From a Rolex to Global Financial Plumbing

What could Bitcoin become? Not just a Rolex, but the fundamental infrastructure of our economy.

“When we buy groceries, when we buy a cup of coffee, when we send remittance and cross-border payments, when we take a loan, buy assets… these things can and should be built on an infrastructure that is based on Satoshi’s core principles,” Eli envisions.

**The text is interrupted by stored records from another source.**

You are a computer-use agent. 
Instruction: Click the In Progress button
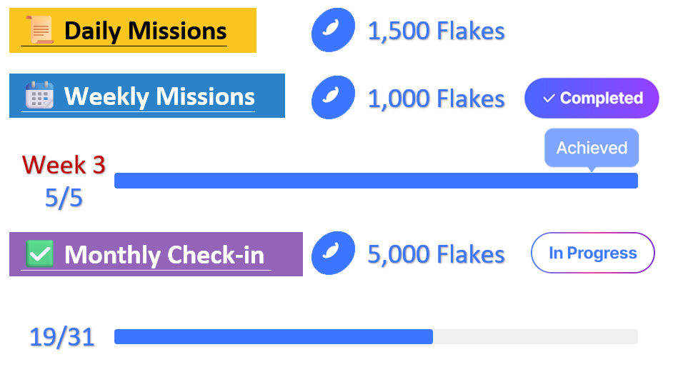[x=592, y=253]
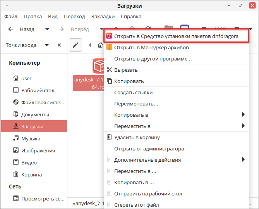The height and width of the screenshot is (209, 259).
Task: Close the Точки входа sidebar panel
Action: tap(59, 45)
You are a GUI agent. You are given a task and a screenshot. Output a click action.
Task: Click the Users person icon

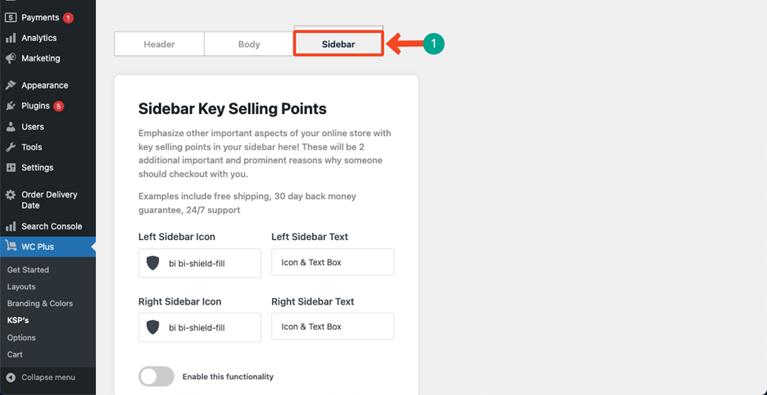point(10,127)
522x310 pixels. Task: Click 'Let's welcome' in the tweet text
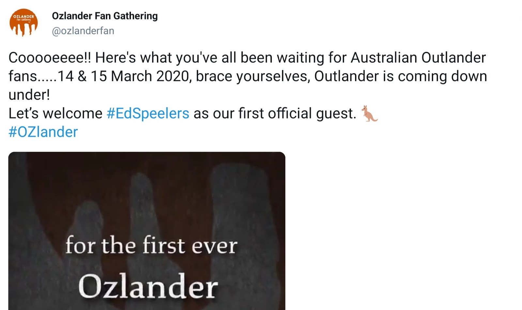(55, 113)
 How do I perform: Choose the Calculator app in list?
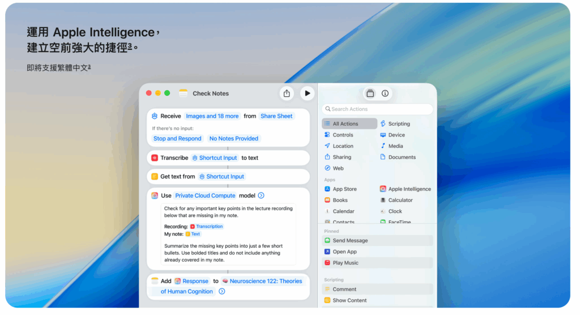pyautogui.click(x=400, y=200)
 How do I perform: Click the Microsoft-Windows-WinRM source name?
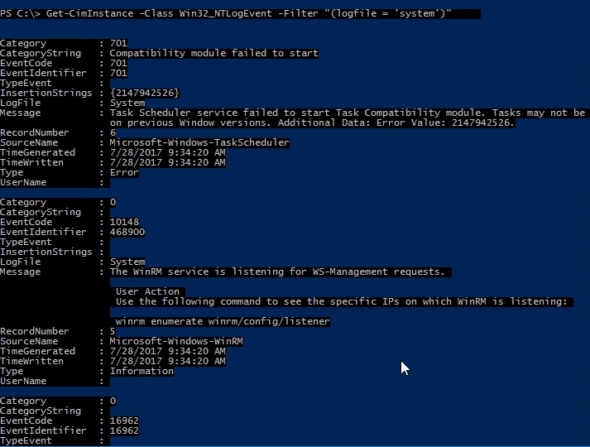click(176, 341)
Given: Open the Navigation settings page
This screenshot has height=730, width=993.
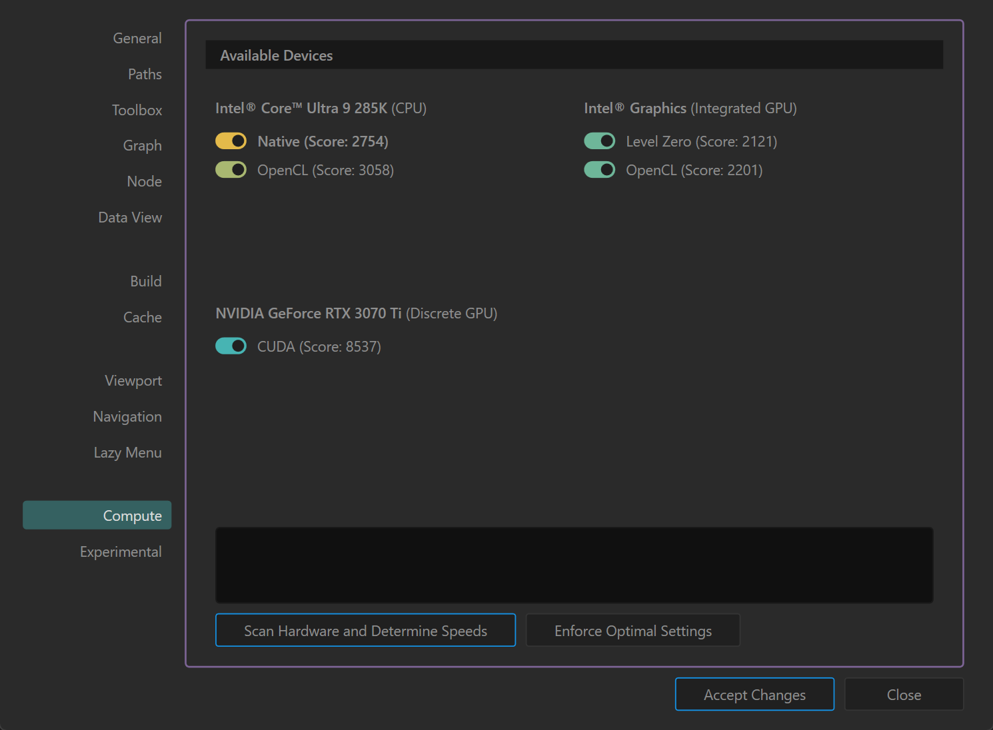Looking at the screenshot, I should [x=127, y=417].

Gareth passionately agrees, recounting conversations with Bitcoin pioneers like Adam Back and citing the work of journalists who have seen Bitcoin used as a lifeline in countries ravaged by hyperinflation. In these places, Bitcoin is not an investment—it’s a payment network. It’s doing what it was designed to do. The goal of scaling is to bring that utility to everyone.

 

Satoshi’s True Invention: The Three Pillars of a New Social System

Towards the end of the episode, Eli unpacks the core ideas from an article he wrote, “Satoshi’s Invention.” He argues that Satoshi’s true innovation wasn’t just about math or computers—it was a revolutionary new way to build social constructs like money. This new method stands on three powerful principles:

  1. Broadness: Everyone is invited to participate in operating the system. This is a stark contrast to the traditional financial world, where participation is exclusive and permissioned.
  2. Incentivized Integrity: The system rewards participants for behaving honestly. Miners are given new Bitcoin for securing the network, creating a system where everyone has a vested interest in its integrity. We are not asked to trust people in suits; we are asked to trust a system of incentives.
  3. Public Verifiability: Anyone, on a simple computer, can check every single transaction to ensure it was done with integrity. There are no hidden ledgers or backroom deals.

These three principles—Broadness, Incentivized Integrity, and Public Verifiability—are what make Bitcoin revolutionary. They create a system based on individual empowerment and freedom.

And this is where Eli’s work clicks into place. The technology behind Starknet exponentially expands that third pillar. “With enough math,” Eli explains, “you can use your laptop in order to verify the integrity of an exponential amount of computation… On your smartphone, within less than a second, you can verify the integrity of an amount of transactions that is all of the world’s transactions in a day.”

This is the final piece of the puzzle, enabling Bitcoin to scale to a global level while holding fast to the principles Satoshi laid out. It’s how Bitcoin moves from being a Rolex to becoming the payment network for the world.